Same is true of my husband.
Your sun exposure?
This WAS …my Sun Tool Kit
Then bake and not move a freaking muscle
Soaking up the SoCal Beach Sun
Burn baby
Burn
Yikes
Oh boy😓
NOW
I take walks daily.
In the early morning or evening
Sometimes BOTH
30-60 minutes per day
I supplement Vit D as well
Oral nicotinamide was safe and effective in reducing the rates of new nonmelanoma skin cancers and actinic keratoses in high-risk patients.
I don’t think pie is keto, is it?
Seriously, while the saying may be true that “The plural of anecdotes is not data,” at some point a lot of anecdotes become hard to ignore. The only real difference between my personal anecdote and my case study depends on whether it is I or my doctor who publishes it.
Love it.
Having been a tweenager in the late 1970s and early 80s punk rock era, isn’t the term “Anarchdata?” The anti-data data.
@PaulL maybe data is a quantifiable anecdote. Plenty of accounting and engineering minded people in these forums have been tracking and measuring. Quite the potpourri of possible plausibilities.
Excellent wordflagration.
Fair point I understand that when N=1 it’s an anecdote, but when n=1 it’s a datapoint?
It’s certainly a data point if it’s part of a randomized controled trial. My point was not that enough anecdotes or enough case studies turn into rigorous science, but that enough of them point to a phenomenon that is worthy of investigation.

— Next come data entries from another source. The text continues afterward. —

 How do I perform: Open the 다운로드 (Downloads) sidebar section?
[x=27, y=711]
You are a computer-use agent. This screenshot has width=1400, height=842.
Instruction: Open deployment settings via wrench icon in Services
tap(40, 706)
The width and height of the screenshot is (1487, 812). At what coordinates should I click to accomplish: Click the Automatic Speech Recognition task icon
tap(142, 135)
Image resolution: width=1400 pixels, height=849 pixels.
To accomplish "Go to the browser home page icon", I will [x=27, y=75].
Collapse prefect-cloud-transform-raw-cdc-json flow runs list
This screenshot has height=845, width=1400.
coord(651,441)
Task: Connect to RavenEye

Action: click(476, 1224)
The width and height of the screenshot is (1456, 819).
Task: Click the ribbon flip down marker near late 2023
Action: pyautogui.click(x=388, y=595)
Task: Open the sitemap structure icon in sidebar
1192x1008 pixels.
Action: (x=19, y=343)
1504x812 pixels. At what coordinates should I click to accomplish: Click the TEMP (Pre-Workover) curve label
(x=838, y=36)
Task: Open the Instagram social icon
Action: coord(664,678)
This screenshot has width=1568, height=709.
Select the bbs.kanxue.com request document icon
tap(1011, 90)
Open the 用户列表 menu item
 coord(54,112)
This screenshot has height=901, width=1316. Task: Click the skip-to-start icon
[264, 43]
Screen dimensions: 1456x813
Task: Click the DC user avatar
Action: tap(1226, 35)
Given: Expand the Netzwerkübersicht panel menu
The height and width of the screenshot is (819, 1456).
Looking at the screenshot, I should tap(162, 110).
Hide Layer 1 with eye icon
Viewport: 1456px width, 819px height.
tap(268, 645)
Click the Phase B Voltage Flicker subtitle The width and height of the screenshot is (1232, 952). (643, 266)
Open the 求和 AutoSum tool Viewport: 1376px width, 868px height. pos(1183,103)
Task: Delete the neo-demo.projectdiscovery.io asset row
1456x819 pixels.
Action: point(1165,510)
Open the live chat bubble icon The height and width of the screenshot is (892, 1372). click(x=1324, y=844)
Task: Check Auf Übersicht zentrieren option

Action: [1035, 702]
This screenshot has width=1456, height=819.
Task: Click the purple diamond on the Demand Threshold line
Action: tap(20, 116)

For example, Stefansson’s assertion that the Inuit peoples among whom he and his team had lived survived on a diet solely of meat and fat was pooh-poohed by scientists back in New York, until he and Anderson spent that year demonstrating that living on meat and fat was possible. Stefansson continued to live as basically a carnivore until his death. (He lived into his eighties.) The existence of a large group of people who have been eating zero-carb/carnivore for nearly two decades also demonstrates that it is possible. No one has actually studied that way of eating yet (although David Ludwig is apparently about to publish a study that is relevant), so we can’t call it science, but living on meat and fat only has been demonstrated enough—in both Westerners and in isolated cultures—that such a diet can no longer be dismissed out of hand as impossible.
Well put.
I recall studying ANOVA tables along with a slew of other statistical methods for teasing out correlations. Correlations can be interesting, but fall short of causation - which is required for drawing reliable action plans to influence future outcomes.
There are too many entertaining examples of confusing causation for correlation to mention here.